* **Required action**
Filter the data below for the string "resolution" and copy each matching line.

BEGIN Records supplied

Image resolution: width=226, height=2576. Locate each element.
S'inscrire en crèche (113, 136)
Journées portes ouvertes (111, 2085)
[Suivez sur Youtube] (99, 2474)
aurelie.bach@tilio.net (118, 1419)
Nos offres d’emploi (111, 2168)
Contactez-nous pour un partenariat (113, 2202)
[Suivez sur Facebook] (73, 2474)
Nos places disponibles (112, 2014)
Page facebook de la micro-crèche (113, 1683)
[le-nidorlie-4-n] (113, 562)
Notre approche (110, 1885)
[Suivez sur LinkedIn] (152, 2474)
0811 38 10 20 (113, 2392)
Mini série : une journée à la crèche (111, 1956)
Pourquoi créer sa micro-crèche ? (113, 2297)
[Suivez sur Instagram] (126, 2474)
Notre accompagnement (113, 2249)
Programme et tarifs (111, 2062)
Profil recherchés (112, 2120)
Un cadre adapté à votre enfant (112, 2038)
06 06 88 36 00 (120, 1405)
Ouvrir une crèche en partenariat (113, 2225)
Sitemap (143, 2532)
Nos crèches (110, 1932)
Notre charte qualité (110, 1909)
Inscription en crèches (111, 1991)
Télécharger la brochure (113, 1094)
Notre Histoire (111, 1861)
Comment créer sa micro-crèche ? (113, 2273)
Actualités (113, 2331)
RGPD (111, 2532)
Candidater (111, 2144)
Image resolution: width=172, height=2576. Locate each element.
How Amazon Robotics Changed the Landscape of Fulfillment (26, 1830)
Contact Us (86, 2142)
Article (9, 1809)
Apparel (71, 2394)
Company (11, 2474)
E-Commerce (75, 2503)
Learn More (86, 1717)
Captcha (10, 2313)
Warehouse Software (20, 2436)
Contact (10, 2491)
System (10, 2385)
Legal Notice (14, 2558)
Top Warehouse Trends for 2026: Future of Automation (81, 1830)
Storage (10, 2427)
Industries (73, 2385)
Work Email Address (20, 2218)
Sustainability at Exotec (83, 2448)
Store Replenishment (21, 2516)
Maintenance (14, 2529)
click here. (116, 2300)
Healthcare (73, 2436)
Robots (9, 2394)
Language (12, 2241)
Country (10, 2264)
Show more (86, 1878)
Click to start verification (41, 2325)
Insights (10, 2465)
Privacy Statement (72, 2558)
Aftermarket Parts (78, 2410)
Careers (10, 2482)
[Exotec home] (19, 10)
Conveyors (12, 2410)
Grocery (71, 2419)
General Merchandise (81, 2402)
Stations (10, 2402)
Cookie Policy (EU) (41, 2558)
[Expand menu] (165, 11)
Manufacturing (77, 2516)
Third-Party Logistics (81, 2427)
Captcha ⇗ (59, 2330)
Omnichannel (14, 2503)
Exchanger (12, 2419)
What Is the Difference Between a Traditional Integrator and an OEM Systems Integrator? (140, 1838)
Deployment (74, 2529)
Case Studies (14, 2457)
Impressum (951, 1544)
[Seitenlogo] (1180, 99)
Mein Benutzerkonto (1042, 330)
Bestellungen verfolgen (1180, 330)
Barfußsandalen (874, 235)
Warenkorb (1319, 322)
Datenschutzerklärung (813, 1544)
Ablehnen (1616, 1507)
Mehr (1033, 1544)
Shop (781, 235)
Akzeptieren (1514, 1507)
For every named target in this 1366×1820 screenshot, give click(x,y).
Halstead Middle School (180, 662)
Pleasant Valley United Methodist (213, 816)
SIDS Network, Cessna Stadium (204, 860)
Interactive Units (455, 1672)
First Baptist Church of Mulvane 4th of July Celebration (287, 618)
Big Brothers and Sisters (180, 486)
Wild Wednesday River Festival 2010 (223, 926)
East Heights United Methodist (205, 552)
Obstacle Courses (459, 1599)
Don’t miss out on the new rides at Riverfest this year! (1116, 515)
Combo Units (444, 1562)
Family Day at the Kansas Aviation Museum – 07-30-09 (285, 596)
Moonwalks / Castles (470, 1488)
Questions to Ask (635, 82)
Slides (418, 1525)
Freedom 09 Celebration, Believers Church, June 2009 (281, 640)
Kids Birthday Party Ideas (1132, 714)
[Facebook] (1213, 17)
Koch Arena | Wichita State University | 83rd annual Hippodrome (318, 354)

END Records supplied

* **Answer to this problem**
Image resolution: width=226, height=2576. Locate each element.
Image resolution: width=172, height=2576. Locate each element.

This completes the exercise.